(What you need to do)
In the material below, find every line containing "screenshot" and copy that line.

(Dataset extract)

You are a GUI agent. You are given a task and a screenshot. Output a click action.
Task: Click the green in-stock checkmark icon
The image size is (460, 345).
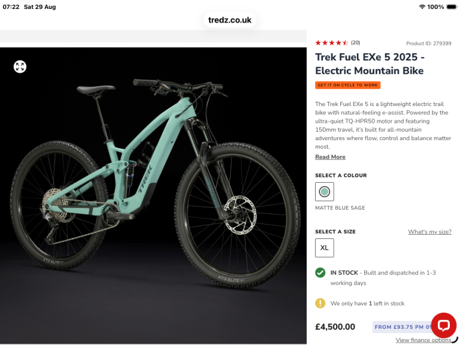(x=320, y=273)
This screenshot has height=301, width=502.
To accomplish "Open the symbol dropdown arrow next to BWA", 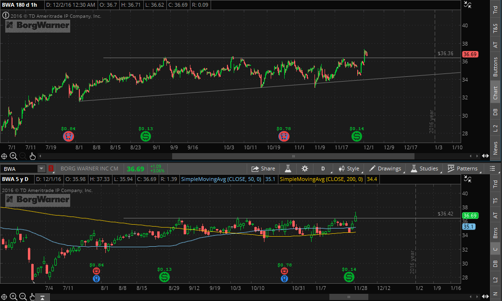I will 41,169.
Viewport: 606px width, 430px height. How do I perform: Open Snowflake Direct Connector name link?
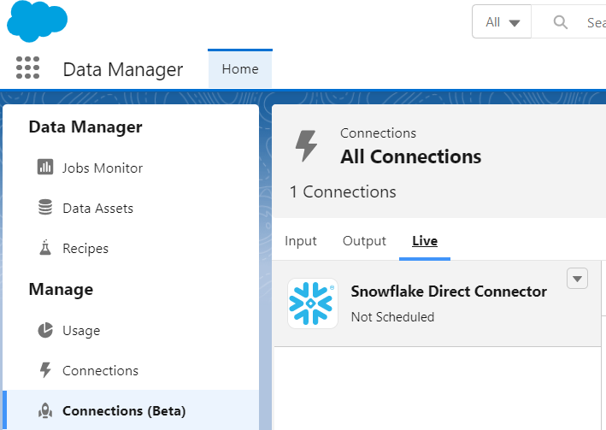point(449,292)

(Result for this exercise)
You are a GUI agent. You are given a task and a screenshot. Output a click action.
This screenshot has height=301, width=502.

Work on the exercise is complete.